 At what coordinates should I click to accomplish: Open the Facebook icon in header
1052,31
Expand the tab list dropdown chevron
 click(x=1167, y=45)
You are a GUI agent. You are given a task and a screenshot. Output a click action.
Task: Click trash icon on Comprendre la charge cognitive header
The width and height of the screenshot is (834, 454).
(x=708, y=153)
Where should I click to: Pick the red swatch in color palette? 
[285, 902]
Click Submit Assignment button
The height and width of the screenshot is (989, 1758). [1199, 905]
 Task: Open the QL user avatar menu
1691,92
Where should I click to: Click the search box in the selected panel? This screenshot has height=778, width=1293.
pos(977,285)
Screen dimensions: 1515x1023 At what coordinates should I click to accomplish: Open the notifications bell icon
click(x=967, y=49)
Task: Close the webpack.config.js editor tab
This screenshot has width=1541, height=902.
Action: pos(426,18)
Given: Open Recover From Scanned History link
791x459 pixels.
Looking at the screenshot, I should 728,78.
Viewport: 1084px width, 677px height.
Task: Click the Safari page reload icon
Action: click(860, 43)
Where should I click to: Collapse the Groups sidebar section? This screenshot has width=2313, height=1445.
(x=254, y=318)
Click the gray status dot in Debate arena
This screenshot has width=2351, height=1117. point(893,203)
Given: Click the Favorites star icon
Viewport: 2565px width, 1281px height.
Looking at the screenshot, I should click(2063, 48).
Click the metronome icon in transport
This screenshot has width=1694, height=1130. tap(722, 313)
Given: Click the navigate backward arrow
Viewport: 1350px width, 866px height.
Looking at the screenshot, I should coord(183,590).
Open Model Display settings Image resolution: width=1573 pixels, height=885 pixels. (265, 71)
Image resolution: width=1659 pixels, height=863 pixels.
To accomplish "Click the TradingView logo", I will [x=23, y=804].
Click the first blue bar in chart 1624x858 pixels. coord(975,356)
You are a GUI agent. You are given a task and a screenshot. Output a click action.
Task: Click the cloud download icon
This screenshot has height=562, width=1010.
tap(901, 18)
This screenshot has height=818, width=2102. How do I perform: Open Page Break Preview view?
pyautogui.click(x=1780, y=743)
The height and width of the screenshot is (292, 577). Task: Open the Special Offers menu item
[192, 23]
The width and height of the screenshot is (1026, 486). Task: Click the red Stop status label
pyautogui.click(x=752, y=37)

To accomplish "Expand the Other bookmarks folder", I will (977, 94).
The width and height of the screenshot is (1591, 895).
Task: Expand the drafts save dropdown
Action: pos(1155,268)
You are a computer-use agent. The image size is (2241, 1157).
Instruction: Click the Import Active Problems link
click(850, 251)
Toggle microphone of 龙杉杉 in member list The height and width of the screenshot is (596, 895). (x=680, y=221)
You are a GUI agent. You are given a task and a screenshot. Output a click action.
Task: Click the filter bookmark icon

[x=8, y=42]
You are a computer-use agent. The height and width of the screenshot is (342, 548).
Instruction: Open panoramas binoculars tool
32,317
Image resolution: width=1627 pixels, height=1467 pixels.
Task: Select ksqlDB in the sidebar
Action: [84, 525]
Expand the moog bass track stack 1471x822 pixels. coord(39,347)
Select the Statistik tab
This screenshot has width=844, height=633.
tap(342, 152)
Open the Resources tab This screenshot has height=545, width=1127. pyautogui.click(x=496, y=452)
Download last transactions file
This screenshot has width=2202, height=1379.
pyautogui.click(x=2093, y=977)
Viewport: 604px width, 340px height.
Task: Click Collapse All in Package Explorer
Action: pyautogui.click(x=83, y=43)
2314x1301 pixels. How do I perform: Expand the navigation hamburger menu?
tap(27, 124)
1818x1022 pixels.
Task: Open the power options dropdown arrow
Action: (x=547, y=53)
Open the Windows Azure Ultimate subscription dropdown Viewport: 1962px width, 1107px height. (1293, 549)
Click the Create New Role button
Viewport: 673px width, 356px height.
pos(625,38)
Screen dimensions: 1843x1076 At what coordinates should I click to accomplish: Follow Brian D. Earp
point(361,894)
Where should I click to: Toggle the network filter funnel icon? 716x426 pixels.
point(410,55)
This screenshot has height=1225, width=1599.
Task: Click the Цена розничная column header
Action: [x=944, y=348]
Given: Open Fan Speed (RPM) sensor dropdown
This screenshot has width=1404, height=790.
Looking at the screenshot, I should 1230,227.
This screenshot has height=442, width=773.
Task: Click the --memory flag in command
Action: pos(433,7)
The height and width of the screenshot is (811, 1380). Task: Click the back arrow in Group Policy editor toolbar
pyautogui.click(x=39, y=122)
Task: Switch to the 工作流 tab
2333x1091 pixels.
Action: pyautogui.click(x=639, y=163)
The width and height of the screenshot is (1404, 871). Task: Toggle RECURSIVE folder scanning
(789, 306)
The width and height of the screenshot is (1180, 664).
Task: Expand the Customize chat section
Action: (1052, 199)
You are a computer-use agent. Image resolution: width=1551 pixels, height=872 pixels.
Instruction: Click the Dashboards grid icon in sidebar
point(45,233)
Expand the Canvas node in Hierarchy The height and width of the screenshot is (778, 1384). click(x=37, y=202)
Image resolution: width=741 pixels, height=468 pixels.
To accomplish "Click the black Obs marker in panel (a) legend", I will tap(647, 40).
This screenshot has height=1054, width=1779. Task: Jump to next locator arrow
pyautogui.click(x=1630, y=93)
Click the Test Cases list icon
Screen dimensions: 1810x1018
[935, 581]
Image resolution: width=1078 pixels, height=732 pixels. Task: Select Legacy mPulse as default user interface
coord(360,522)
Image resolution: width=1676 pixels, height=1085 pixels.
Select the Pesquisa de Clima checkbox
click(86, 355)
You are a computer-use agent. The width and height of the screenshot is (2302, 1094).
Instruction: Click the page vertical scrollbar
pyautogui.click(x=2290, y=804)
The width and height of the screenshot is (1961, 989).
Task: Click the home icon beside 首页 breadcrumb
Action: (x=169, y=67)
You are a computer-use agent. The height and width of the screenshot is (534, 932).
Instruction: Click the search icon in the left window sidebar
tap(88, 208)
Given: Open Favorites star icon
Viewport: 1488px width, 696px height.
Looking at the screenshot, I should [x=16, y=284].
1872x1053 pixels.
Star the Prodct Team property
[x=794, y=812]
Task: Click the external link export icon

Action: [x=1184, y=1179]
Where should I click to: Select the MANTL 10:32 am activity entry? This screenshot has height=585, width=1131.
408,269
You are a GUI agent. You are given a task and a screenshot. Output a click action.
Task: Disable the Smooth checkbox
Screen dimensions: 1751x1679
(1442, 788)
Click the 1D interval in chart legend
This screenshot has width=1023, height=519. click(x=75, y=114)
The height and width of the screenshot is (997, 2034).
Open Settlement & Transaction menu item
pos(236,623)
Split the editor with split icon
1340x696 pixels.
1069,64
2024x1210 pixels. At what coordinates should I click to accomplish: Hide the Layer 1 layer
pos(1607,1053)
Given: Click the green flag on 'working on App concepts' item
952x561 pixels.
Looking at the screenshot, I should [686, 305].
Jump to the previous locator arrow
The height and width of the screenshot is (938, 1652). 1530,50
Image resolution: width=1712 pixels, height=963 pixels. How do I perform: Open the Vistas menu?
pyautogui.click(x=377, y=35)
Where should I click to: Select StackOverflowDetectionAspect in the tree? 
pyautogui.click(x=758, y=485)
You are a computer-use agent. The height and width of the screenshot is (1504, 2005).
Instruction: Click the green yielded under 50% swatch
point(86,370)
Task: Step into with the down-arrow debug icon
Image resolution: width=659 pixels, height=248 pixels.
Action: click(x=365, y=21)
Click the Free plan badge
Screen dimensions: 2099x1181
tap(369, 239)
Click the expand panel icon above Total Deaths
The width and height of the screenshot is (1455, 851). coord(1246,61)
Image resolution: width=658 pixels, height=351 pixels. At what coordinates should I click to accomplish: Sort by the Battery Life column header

_ _ _ _

-- Try it --
Gather every line from the entries above where the word "Favorites" appears, and copy them.

-- The completed task --
Given: Click the Favorites star icon
Given: Open Favorites star icon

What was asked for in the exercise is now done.